Et là, le résident aura un poisson devant lui.
Utilisez-vous des compléments nutritionnels oraux dans vos préparations ?
Ce sont les soignants qui en apportent durant les repas pour les personnes dénutries. Nous avons un tableau avec le statut nutritionnel de chaque résident, certains ont besoin d’un apport supplémentaire !
Est-ce que vous avez un exemple qui vous a marqué ?
J’ai eu un monsieur qui était en manger main et qui s’alimentait de moins en moins, ça ne l’intéressait plus, c’était vraiment compliqué. Je me suis dit que je devais essayer quelque chose. J’ai une grande collection de moules et j’avais des moules en forme de pièces de puzzle. C’était des betteraves de mémoire, que j’ai moulé dedans.
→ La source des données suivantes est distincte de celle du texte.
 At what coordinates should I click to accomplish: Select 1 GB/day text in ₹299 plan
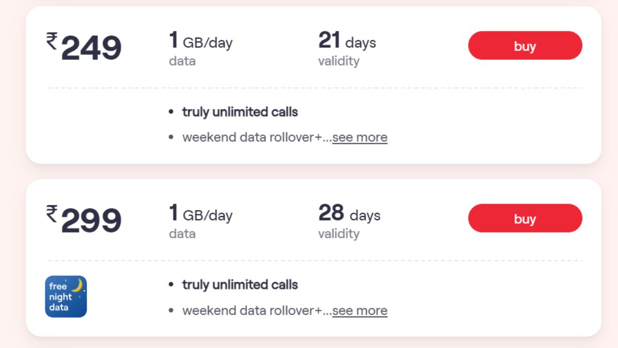(201, 214)
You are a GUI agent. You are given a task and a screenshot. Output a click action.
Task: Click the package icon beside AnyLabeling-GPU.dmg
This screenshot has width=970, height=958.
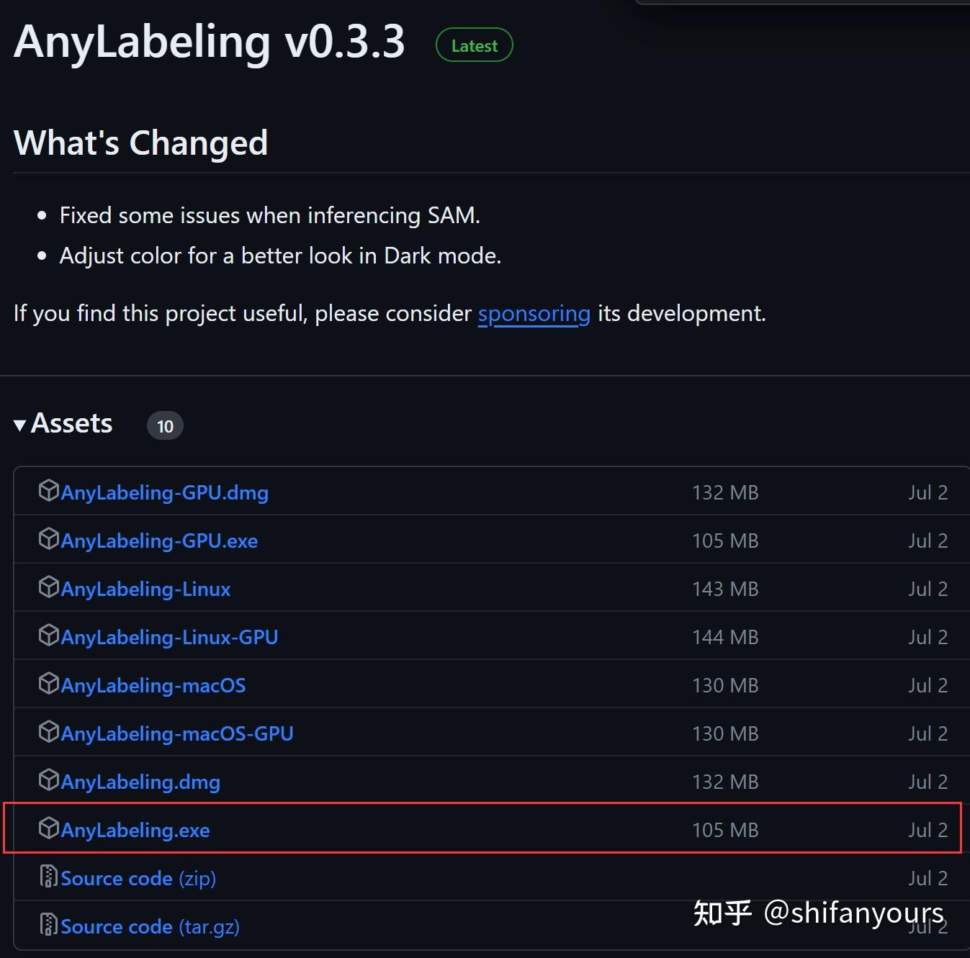click(48, 491)
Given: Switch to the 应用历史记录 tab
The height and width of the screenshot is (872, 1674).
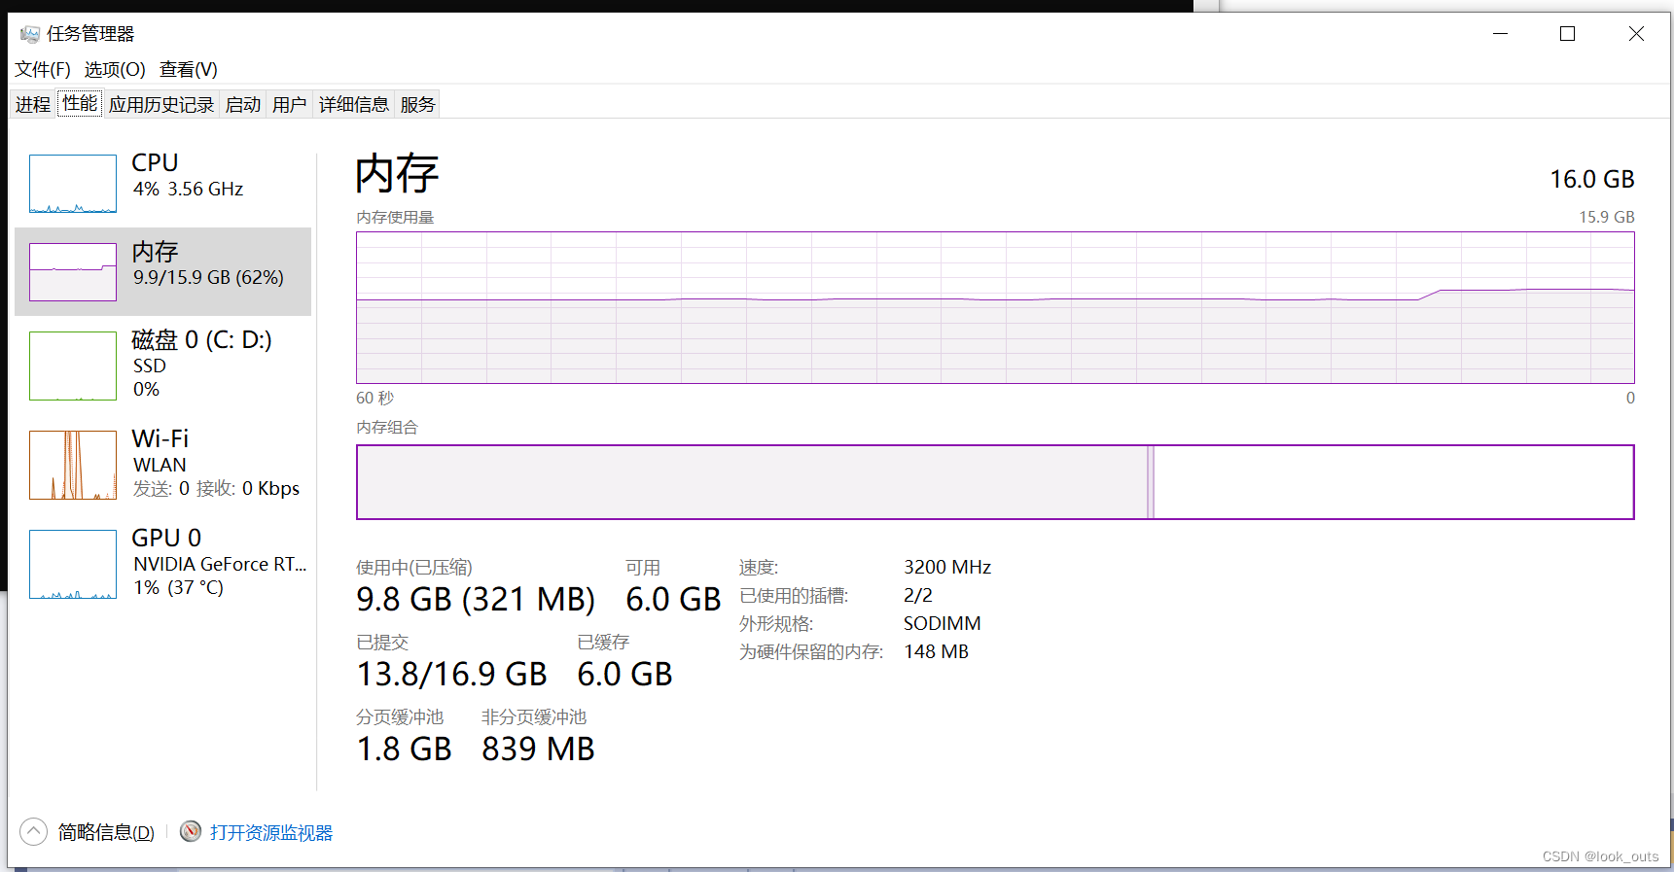Looking at the screenshot, I should coord(161,105).
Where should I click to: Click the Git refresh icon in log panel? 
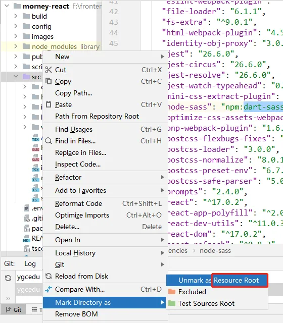pyautogui.click(x=8, y=278)
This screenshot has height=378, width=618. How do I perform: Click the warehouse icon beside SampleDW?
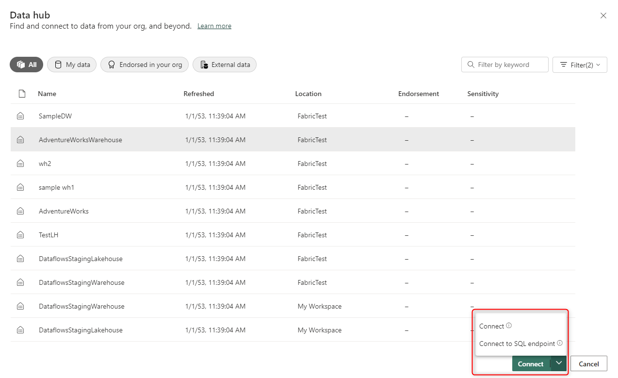click(20, 116)
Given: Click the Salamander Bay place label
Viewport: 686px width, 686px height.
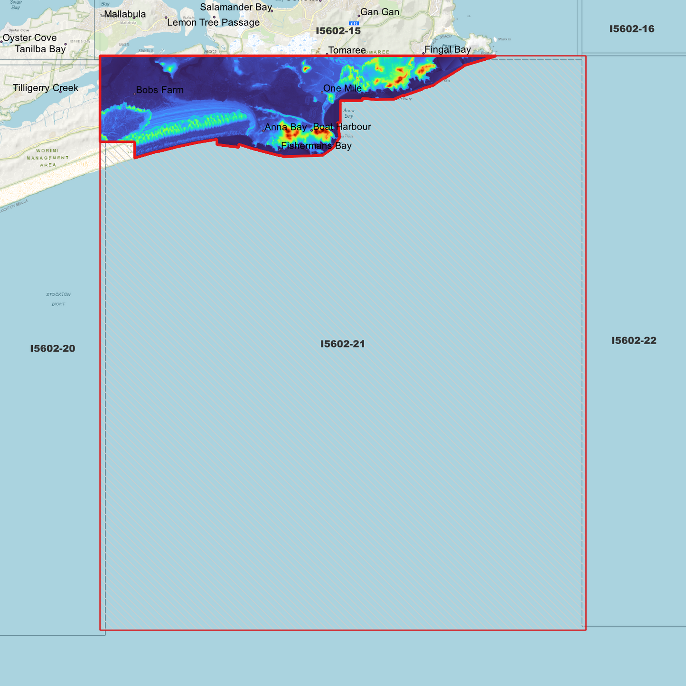Looking at the screenshot, I should pos(236,7).
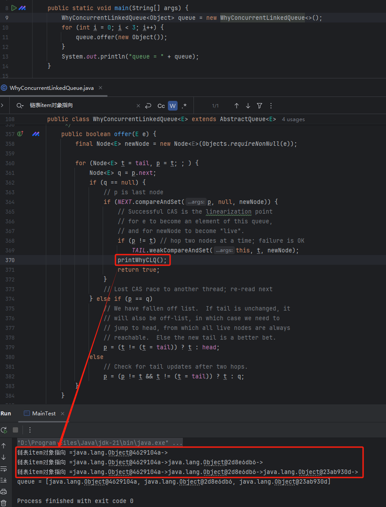Image resolution: width=386 pixels, height=507 pixels.
Task: Open more options menu in Run toolbar
Action: pos(30,430)
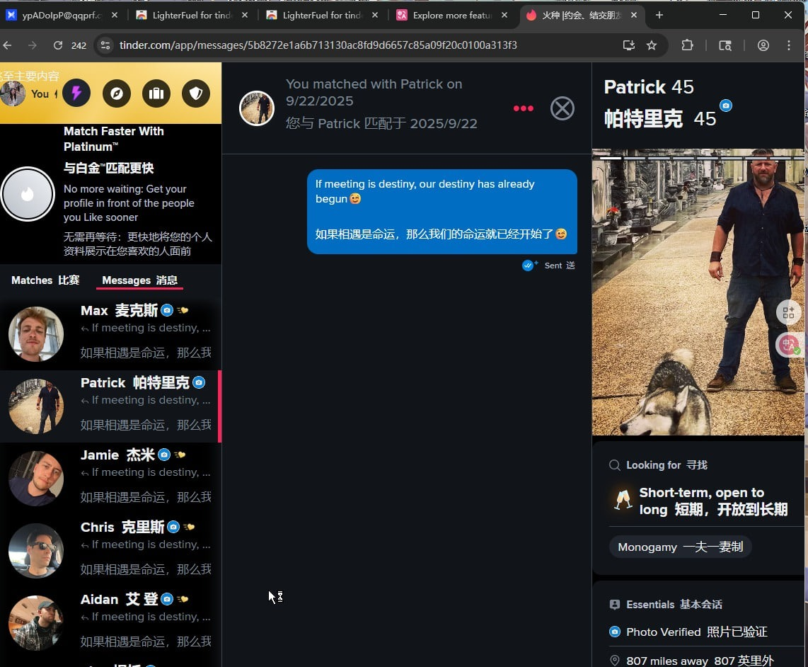The width and height of the screenshot is (808, 667).
Task: Open a new browser tab
Action: (x=659, y=15)
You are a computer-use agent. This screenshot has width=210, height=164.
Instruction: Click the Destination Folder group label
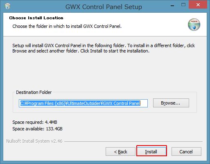[34, 92]
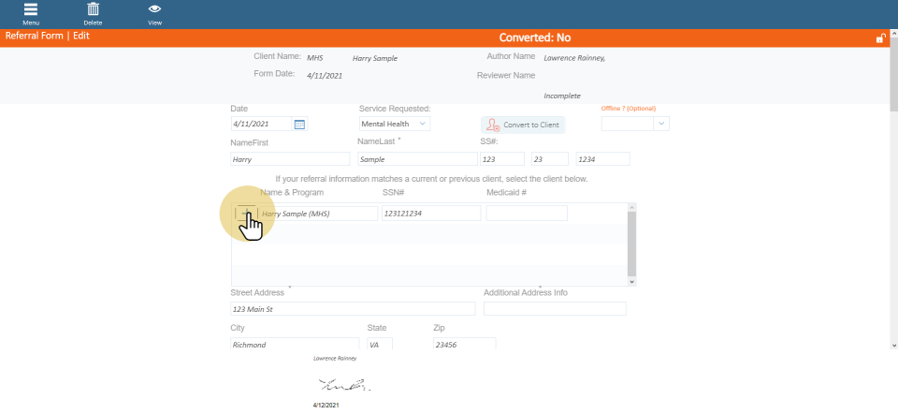Click the View eye icon
Screen dimensions: 898x414
(x=154, y=9)
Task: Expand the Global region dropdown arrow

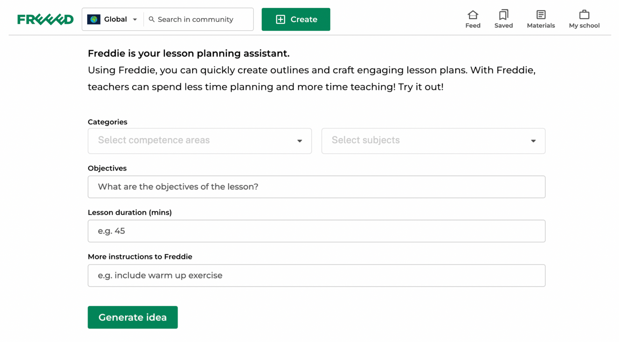Action: pyautogui.click(x=135, y=19)
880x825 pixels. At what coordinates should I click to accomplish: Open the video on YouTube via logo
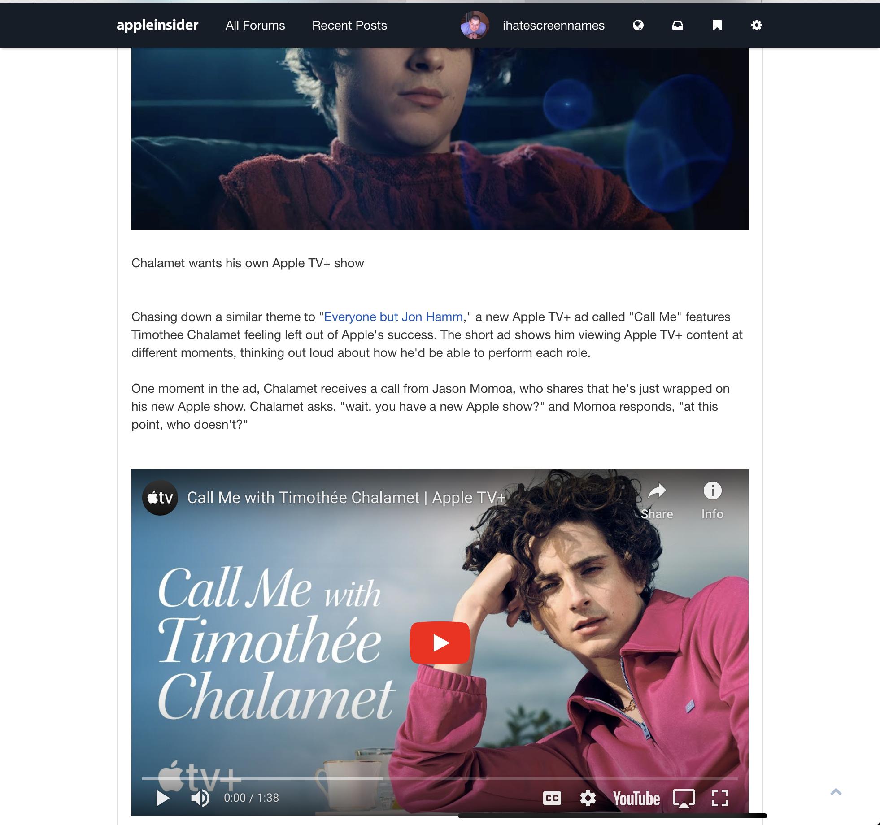pos(636,799)
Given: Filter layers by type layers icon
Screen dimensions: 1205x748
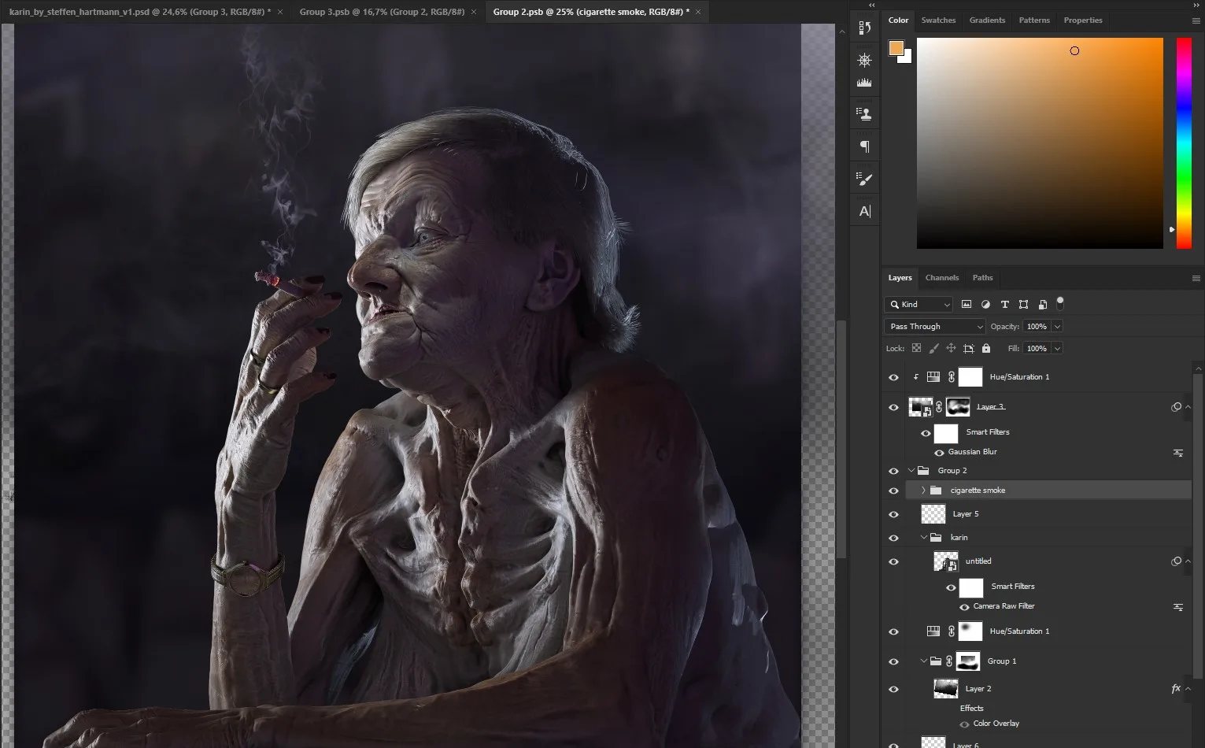Looking at the screenshot, I should pyautogui.click(x=1004, y=305).
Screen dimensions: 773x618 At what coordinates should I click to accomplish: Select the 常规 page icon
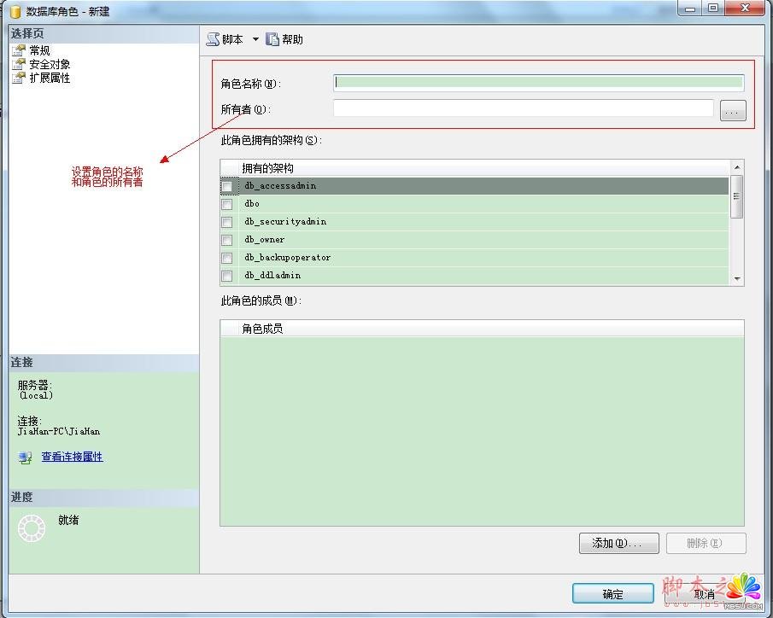click(19, 50)
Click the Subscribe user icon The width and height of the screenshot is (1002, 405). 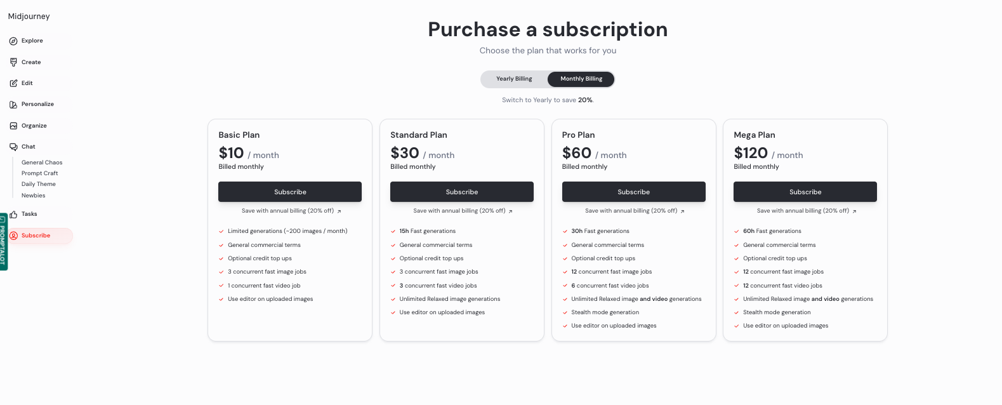(13, 236)
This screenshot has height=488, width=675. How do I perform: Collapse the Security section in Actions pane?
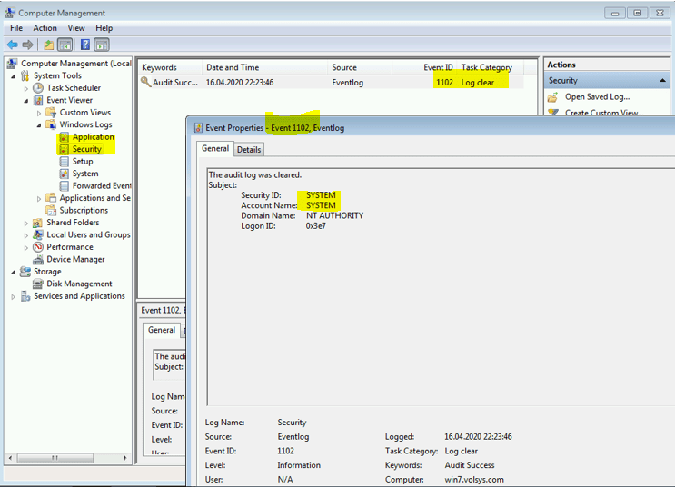(661, 81)
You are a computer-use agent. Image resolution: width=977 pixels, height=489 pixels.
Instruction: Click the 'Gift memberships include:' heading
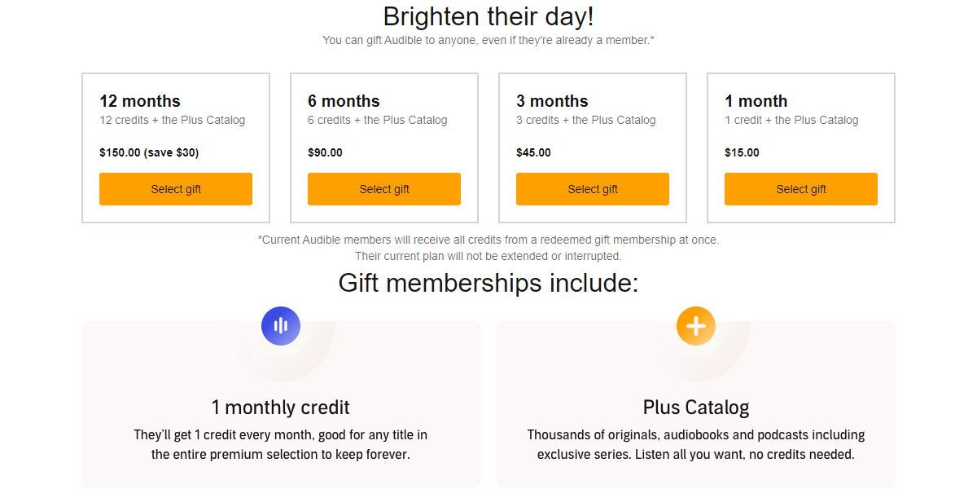(x=489, y=282)
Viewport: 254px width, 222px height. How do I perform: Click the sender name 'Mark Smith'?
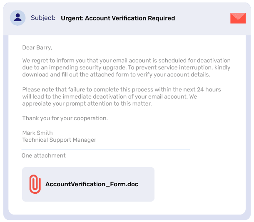tap(37, 133)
Quand il a vu le plat avec les pièces à moitié emboitées, ce monsieur a commencé à jouer avec les pièces, puis de fil en aiguille, il s’est léché les mains et puis il a fini par manger. Chaque jour on changeait les formes et on a réussi à le faire revenir à l’alimentation. Évidemment, il n’a pas pris 10 kilos, mais venir à table n’était plus une punition pour lui.